Jupiter changes its stripes
23:00 28 June 2007
NewScientist.com news service
Jupiter's cloud patterns are undergoing dramatic changes, reveal new images by the Hubble Space Telescope. Similar transformations of the giant planet's clouds have been witnessed before, but never in such detail – and they have never been explained.
Hubble has been keeping an eye on Jupiter to provide context for close-up observations made by NASA's New Horizons spacecraft, which flew by the solar system's largest planet in February on its way to Pluto.
Some changes were already evident in January, when Jupiter became observable again after a period when it was too close to the Sun in the sky for Hubble to image. At that time, cloud bands around its equator that had been whitish for the past 15 years or so were noticeably darker.
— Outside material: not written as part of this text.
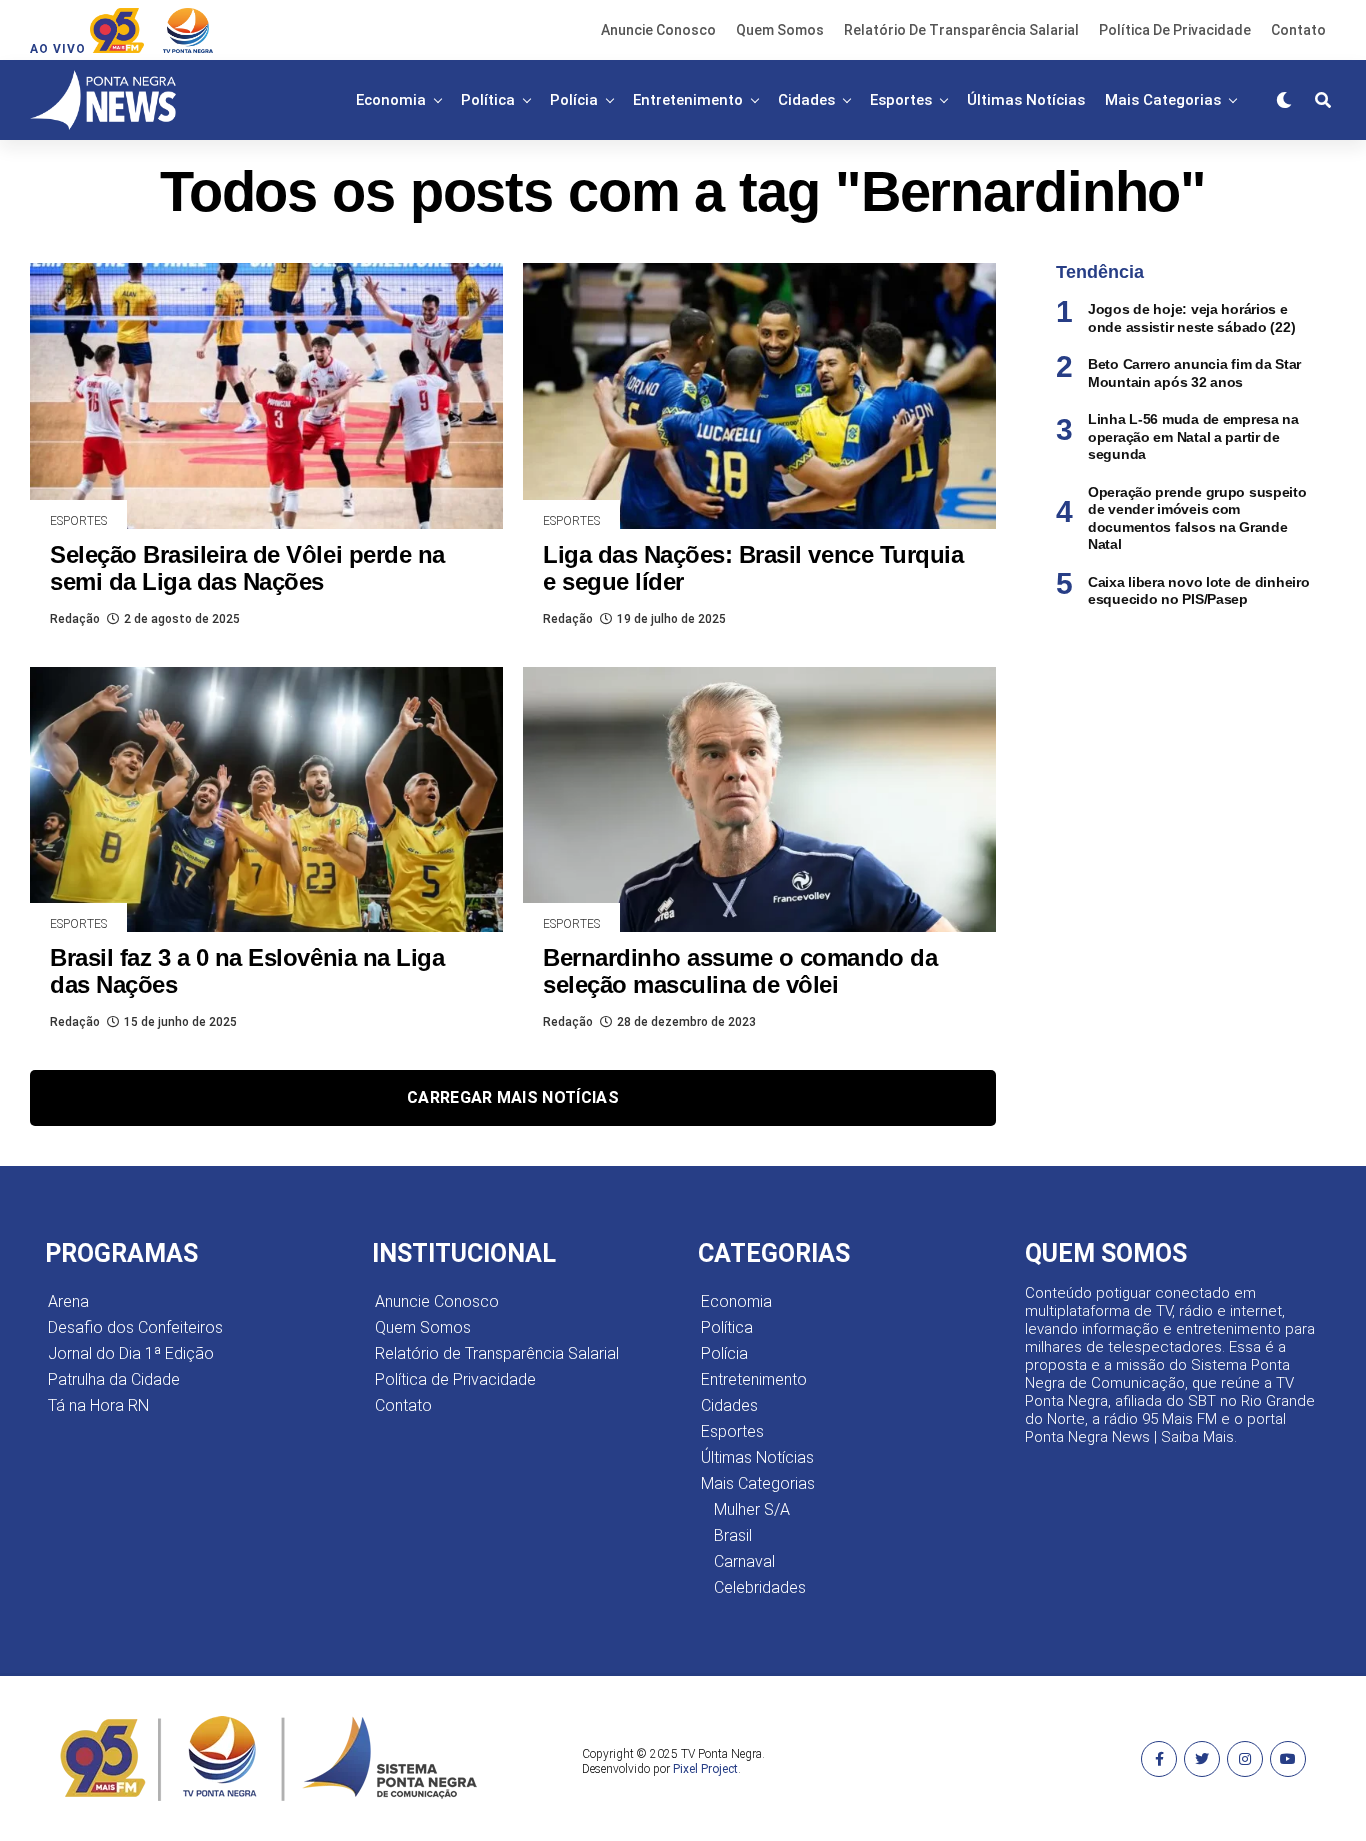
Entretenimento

Then, between 25 March and 5 June, a white band in the planet's northern hemisphere turned brown, while a gap in the cloud layer produced a serpent-shaped dark streak in the same area. White bands in the southern hemisphere seem to be changing colour now, too, says Amy Simon-Miller of NASA's Goddard Space Flight Center in Greenbelt, Maryland, US.
"This is the first time that we've been able to watch the sequence with high-resolution spacecraft images," she told New Scientist.
Similar transformations happened in the 1980s and early 1990s. Although Hubble was in orbit during the second transformation, its initially flawed vision had not been corrected yet by a space shuttle servicing mission.
This time around, the planet has been observed during its transformation not only by Hubble and New Horizons but also at infrared wavelengths by several ground-based telescopes that were also providing context observations for New Horizons.
The reasons for the changes are not clear. White clouds are thought to be higher up in the planet's atmosphere than darker clouds and made of fresher ammonia ice. But exactly what gives the lower-altitude brownish clouds their distinctive colour is one of the biggest mysteries about Jupiter.
Scientists still do not understand what drives these major shifts in the distribution of these clouds, but the new observations could be the key. "This is the first time that we really have a complete set of data, so we hope that we can use this and figure out what's going on," Miller says.